- Instrucciones de trabajo -
1. Convierte en lista numerada las filas, empezando por la que contiene "Given: Click the ¥299,900 price value" y terminando con la última fila, ambas incluidas. Omite las líneas en blanco.
2. Prosigue el pasaje sobre el silencio y la oración a partir de su última frase.

- Pasaje seleccionado -
"""

Ama el silencio por encima de todas las cosas. Te trae el fruto que la lengua no alcanza a describir. Al principio tenemos que forzarnos a guardar silencio. Que Dios te conceda experimentar ese «algo» que nace del silencio. Con sólo practicarlo, como consecuencia de tu esfuerzo, te inundará de luz inenarrable… y después de un breve tiempo, una cierta dulzura nace en el corazón de este ejercicio y el cuerpo se siente embebido casi por la fuerza para permanecer en silencio.»
San Isaac el Sirio.
Oración
La oración es una disposición de gratitud
La oración es el sentimiento constante de nuestra pobreza espiritual y de nuestra debilidad; la contemplación en nosotros, en los demás y en la naturaleza, de las obras de la sabiduría, de la misericordia y la fuerza todopoderosa de Dios. La oración es una disposición interior hecha sólo de gratitud.

"""

- Contenido del conjunto -
"""

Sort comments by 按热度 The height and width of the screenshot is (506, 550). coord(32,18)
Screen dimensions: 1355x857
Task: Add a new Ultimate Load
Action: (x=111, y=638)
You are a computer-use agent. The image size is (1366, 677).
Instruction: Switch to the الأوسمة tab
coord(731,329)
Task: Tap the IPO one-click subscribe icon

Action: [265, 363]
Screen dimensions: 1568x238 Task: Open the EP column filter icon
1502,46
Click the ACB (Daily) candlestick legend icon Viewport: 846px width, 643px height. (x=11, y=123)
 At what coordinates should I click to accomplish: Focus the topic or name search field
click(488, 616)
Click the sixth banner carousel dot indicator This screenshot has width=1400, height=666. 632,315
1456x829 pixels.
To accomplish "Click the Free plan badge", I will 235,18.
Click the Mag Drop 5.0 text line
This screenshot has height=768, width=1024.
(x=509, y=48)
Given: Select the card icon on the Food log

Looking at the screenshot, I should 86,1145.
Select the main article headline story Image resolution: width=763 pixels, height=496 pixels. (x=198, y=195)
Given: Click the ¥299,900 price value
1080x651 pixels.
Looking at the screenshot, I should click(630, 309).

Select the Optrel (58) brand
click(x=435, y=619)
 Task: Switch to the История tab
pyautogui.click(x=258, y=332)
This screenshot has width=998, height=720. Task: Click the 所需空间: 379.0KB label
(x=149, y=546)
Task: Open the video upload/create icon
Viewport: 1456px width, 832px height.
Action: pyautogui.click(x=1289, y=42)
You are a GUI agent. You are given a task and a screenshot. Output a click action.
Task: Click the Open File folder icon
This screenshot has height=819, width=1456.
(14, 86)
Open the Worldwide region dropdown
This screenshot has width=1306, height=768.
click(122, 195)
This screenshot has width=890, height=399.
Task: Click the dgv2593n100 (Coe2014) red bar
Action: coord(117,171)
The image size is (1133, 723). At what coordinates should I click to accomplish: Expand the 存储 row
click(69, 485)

"""

- Resultados del ejercicio -
1.
1. Given: Click the ¥299,900 price value
2. 1080x651 pixels.
3. Looking at the screenshot, I should click(630, 309).
4. Select the Optrel (58) brand
5. click(x=435, y=619)
6.  Task: Switch to the История tab
7. pyautogui.click(x=258, y=332)
8. This screenshot has width=998, height=720. Task: Click the 所需空间: 379.0KB label
9. (x=149, y=546)
10. Task: Open the video upload/create icon
11. Viewport: 1456px width, 832px height.
12. Action: pyautogui.click(x=1289, y=42)
13. You are a GUI agent. You are given a task and a screenshot. Output a click action.
14. Task: Click the Open File folder icon
15. This screenshot has height=819, width=1456.
16. (14, 86)
17. Open the Worldwide region dropdown
18. This screenshot has width=1306, height=768.
19. click(122, 195)
20. This screenshot has width=890, height=399.
21. Task: Click the dgv2593n100 (Coe2014) red bar
22. Action: coord(117,171)
23. The image size is (1133, 723). At what coordinates should I click to accomplish: Expand the 存储 row
24. click(69, 485)

2.
Con frecuencia llamamos oración a algo que no tiene nada que ver con ella. Por ejemplo: alguien entra en la iglesia, se queda allí algún tiempo, observa los iconos, a la gente, su apariencia y su comportamiento, y dice que ha rezado a Dios; o también, se pone ante un icono en su casa, inclina la cabeza, recita unas palabras aprendidas de memoria, sin entenderlas ni saborearlas, y dice que ha rezado. Pero en su inteligencia y en su corazón no ha rezado en absoluto; estaba con la gente y con las cosas, en cualquier parte salvo con Dios.
La oración es la elevación del pensamiento y del corazón hacia Dios, la contemplación de Dios, la audaz conversación de la criatura con su Creador, la presencia respetuosa del alma ante él, como ante el Rey, ante la Vida misma que da la vida a todos; el olvido de todo lo que nos rodea, el alimento del alma, su aire y su luz, su calor vivificante, la purificación del pecado; el yugo suavísimo de Cristo y su carga ligera.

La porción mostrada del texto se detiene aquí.